A column for Caiman Cuadernos de Cine, submitted in May 2021. — J.R
One of my major recent activities, probably shared by most of my readers during the pandemic, is finding “new” (that is to say, unfamiliar) films to watch online. So, after reading a 1970 interview with the usually publicity-shy Elaine May in the New York Times, where she cited “Holiday for Henrietta” (La fête à Henriette, 1952), a film I’d never heard of, and Anchors Aweigh (1945), an MGM musical I only dimly recalled from childhood, as particular favorites, along with The Wizard of Oz (1939), I treated the first two of these idle references as recommendations, meanwhile wondering if they might also provide certain clues to or predictions of May’s own filmmaking practices in A New Leaf (1971), The Heartbreak Kid (1972), Mikey and Nicky (1985), and/or Ishtar (1987).
Well, Anchors Away at least offers some predictions. It costars Gene Kelly and Frank Sinatra as sailors on leave in San Diego and Hollywood—Kelly a brash extrovert and womanizer, Sinatra a shy introvert, anticipating the respective male duos of Nicky (John Cassavetes) and Mikey (Peter Falk) in May’s third feature, and even the blatant casting-against-type of Chuck (Dustin Hoffman) and Lyle (Warren Beatty) in her fourth. There are gags reversing gender stereotypes (such as a row of MGM ingenues wolf-whistling at Kelly when he walks past them) and issues of lying and betrayal, the theme uniting all four of May’s features, with married heterosexual couples instead of buddies infected with lies and betrayals in the first two.

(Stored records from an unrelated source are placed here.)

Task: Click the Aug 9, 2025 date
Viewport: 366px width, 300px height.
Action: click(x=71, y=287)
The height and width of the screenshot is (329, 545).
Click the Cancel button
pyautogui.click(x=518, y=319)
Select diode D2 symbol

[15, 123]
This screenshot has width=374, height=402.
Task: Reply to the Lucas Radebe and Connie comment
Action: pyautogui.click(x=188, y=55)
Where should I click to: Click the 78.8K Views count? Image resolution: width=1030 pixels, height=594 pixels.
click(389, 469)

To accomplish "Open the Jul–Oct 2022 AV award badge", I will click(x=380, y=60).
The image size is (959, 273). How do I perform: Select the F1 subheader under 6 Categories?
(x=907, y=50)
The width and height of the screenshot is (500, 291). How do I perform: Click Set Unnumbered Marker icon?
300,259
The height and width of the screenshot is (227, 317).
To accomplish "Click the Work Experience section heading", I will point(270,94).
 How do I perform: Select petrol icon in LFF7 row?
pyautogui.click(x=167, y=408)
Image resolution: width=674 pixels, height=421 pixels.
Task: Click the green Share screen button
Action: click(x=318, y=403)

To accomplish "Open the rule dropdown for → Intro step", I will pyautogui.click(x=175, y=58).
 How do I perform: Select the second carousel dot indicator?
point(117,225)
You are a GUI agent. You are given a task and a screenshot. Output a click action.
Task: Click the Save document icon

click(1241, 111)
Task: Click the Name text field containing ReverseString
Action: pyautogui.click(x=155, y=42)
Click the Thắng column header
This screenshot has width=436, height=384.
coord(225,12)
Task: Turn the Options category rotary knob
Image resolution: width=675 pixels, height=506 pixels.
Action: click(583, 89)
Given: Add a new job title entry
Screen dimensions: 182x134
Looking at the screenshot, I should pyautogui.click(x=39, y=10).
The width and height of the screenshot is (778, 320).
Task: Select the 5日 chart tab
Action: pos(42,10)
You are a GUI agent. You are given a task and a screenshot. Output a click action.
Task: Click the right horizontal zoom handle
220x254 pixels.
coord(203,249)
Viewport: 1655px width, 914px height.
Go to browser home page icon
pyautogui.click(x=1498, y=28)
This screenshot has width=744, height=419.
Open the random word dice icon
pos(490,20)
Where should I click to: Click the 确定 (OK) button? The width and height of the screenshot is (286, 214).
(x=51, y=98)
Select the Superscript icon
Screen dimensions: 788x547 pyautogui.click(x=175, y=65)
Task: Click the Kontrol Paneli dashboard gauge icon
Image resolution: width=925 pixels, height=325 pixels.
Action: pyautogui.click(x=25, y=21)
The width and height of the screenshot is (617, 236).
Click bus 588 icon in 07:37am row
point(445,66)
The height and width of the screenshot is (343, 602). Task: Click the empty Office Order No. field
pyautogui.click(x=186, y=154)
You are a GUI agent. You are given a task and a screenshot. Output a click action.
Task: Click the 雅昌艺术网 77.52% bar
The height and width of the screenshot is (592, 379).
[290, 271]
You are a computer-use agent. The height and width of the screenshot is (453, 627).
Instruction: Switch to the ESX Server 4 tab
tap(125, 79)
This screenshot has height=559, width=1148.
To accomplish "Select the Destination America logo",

The major revelation was La fête à Henriette, directed and cowritten by Julien Duvivier, a lively deconstructive farce that plays with a few romantic rivals and betrayals of its own. After a slew of literally blank opening credits asserting that this film hasn’t yet been made or even written, we’re introduced to a pair of quarrelsome screenwriters in a country retreat whose latest effort was just squelched by censors, and who now try to conjure up a new script — a love story set in Paris on Bastille Day — after combing a newspaper for ideas and finding there only the premises of a couple of recent Italian neorealist hits. They keep disagreeing about the characters and plot of their own story, and the Duvivier film proceeds to illustrate their alternate suggestions in turn as they provide them in voiceovers and cutaways. Modestly cast (the only actors I immediately recognize are Hildegarde Knef and Julien Carette), this has a Maylike capacity to situate avant-garde impulses inside a mainstream context. Along with her gallows humor and particular talent for creating lovable monsters, this is one of the many outsider traits that she shares with Stroheim.